- _TASK DIRECTIONS_
Set down the material exactly, keeping every line whole.

== MATERIALS PROVIDED ==

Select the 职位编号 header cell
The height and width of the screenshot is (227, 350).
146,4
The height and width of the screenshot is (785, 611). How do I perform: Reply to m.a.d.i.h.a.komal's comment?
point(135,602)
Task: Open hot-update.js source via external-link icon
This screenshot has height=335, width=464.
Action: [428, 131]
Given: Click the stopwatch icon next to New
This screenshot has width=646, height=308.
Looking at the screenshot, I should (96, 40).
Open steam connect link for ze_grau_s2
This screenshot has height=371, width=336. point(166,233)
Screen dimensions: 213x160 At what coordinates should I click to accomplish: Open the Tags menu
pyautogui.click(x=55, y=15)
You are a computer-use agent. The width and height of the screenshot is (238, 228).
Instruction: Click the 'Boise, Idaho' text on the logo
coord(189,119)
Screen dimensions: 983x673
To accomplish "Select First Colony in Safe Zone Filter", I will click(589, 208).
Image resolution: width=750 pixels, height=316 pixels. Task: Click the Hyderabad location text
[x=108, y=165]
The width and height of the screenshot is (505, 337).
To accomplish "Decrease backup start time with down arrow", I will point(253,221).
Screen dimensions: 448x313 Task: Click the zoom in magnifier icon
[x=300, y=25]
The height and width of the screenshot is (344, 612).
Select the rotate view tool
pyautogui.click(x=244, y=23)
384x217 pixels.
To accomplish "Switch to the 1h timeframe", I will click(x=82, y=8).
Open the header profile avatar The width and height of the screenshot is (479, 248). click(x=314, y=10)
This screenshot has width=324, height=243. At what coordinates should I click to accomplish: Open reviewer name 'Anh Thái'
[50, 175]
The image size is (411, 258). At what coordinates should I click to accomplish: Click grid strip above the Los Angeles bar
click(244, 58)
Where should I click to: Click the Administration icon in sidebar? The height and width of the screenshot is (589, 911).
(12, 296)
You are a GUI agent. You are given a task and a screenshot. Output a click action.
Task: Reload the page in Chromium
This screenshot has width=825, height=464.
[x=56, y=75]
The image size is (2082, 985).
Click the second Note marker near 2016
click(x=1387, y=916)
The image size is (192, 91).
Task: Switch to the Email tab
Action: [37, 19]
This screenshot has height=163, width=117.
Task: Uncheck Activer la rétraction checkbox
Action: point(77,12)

===

- _RESPONSE BELOW_
Select the 职位编号 header cell
The height and width of the screenshot is (227, 350).
146,4
The height and width of the screenshot is (785, 611). How do I perform: Reply to m.a.d.i.h.a.komal's comment?
point(135,602)
Task: Open hot-update.js source via external-link icon
This screenshot has height=335, width=464.
Action: [428, 131]
Given: Click the stopwatch icon next to New
This screenshot has width=646, height=308.
Looking at the screenshot, I should (96, 40).
Open steam connect link for ze_grau_s2
This screenshot has height=371, width=336. point(166,233)
Screen dimensions: 213x160 At what coordinates should I click to accomplish: Open the Tags menu
pyautogui.click(x=55, y=15)
You are a computer-use agent. The width and height of the screenshot is (238, 228).
Instruction: Click the 'Boise, Idaho' text on the logo
coord(189,119)
Screen dimensions: 983x673
To accomplish "Select First Colony in Safe Zone Filter", I will click(589, 208).
Image resolution: width=750 pixels, height=316 pixels. Task: Click the Hyderabad location text
[x=108, y=165]
The width and height of the screenshot is (505, 337).
To accomplish "Decrease backup start time with down arrow", I will point(253,221).
Screen dimensions: 448x313 Task: Click the zoom in magnifier icon
[x=300, y=25]
The height and width of the screenshot is (344, 612).
Select the rotate view tool
pyautogui.click(x=244, y=23)
384x217 pixels.
To accomplish "Switch to the 1h timeframe", I will click(x=82, y=8).
Open the header profile avatar The width and height of the screenshot is (479, 248). click(x=314, y=10)
This screenshot has width=324, height=243. At what coordinates should I click to accomplish: Open reviewer name 'Anh Thái'
[50, 175]
The image size is (411, 258). At what coordinates should I click to accomplish: Click grid strip above the Los Angeles bar
click(244, 58)
Where should I click to: Click the Administration icon in sidebar? The height and width of the screenshot is (589, 911).
(12, 296)
You are a GUI agent. You are given a task and a screenshot. Output a click action.
Task: Reload the page in Chromium
This screenshot has width=825, height=464.
[x=56, y=75]
The image size is (2082, 985).
Click the second Note marker near 2016
click(x=1387, y=916)
The image size is (192, 91).
Task: Switch to the Email tab
Action: [37, 19]
This screenshot has height=163, width=117.
Task: Uncheck Activer la rétraction checkbox
Action: point(77,12)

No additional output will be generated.